Interactive Investor

A pleasant St Ives

Richard Beddard
Publish date: Fri, 06 Jan 2012, 03:26 PM

And a bad memory

Just on a whim really, I calculated the median values for some of my favourite financial statistics and then screened the entire market for for companies that were above average in every respect.

Only eight companies managed to the beat the averages, and only one of those had a financial year end in the second half of 2011. It was St Ives. This is how it matched up against the market:

Ratio St Ives median
price to book value 0.67 1.29
10y return on equity 10.31% 10.1%
equity to assets 58% 53%
F_Score 7 5
cashflow ps/eps 5.38 1.66

Source: Sharelockholmes.com, 20 Dec 2011

I know what you're thinking. St Ives is an old economy business. It's ten year return on equity figure is flattered by big profits some time ago. It's probably not doing as well now. How can an a company that makes its money selling printed marketing materials be thriving in the age of the Internet?

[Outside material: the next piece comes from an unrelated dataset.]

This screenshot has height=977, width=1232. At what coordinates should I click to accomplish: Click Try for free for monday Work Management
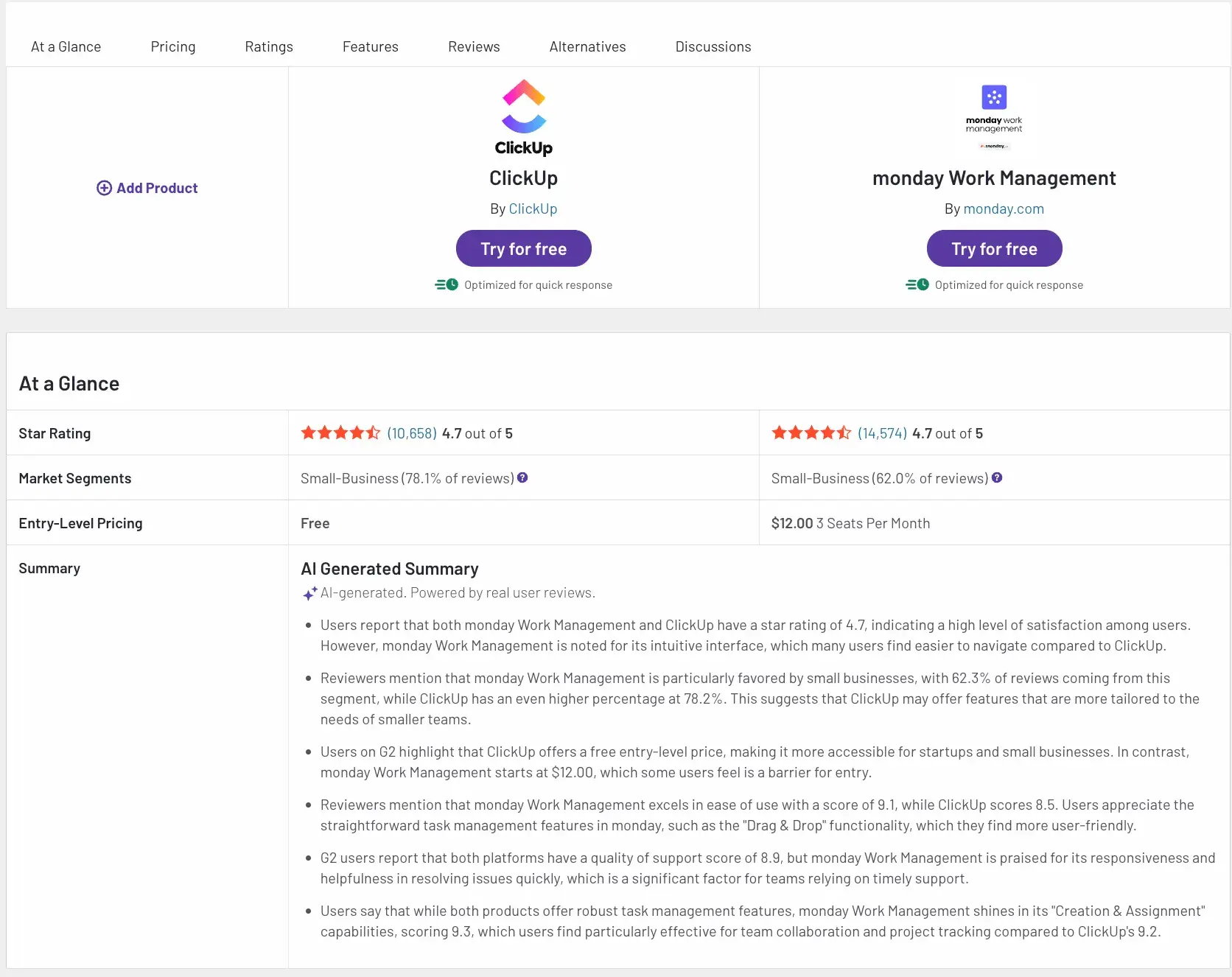point(994,248)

It appears to be. For a start an F_Score of 7 is a sign of a company in good financial health. A recent interim management statement reveals the new financial year has started well and that the company is moving away from commoditised print markets.

And in terms of profitability it's held up pretty well during the recession, at least as well as the typical UK listed company according to the figures:

  ROE 3y ROE 5y ROE 10yROE
St Ives 6.9 7.1 9.2 10.1
median 11.1 7.6 9.9 10.3

Source: Sharelockholmes.com, 20 Dec 2011

Eleven per cent ROE last year is significantly better than the market median, and since it's also better than St Ives has managed in the recent past it too suggests the company is performing well.

I'm thinking the unthinkable as I cycle through Peter Lynch's models. Printing is a cyclical business, but it seems to be weathering the cycle better than the average company. Maybe it's a turnaround, but by the same logic it doesn't seem to have been in that much trouble.

Could it be this relic of the twentieth century, this printing company, is forging a future as a stalwart of the twentieth century?

Maybe I'm not the only person thinking St Ives might surprise. The directors have been buying lots of shares.

Lots and lots.

The only problem is, I really hated it last time I looked at it. I was puzzled by the fact that despite remaining profitable, it had not increased shareholder wealth, and I was suspicious of the amount of change in the business ' necessary no doubt, but risky too.

In fact it's maintained profitability in terms of return on equity, not by maintaining the numerator in the return on equity calculation (net profit has halved), but by reducing the denominator (equity or book value has also halved).

So St Ives has been struggling after all, profits have plunged, and shareholders are poorer. That begs the question of whether its current book value, the basis of my observation the shares might be cheap, is trustworthy. It hasn't been.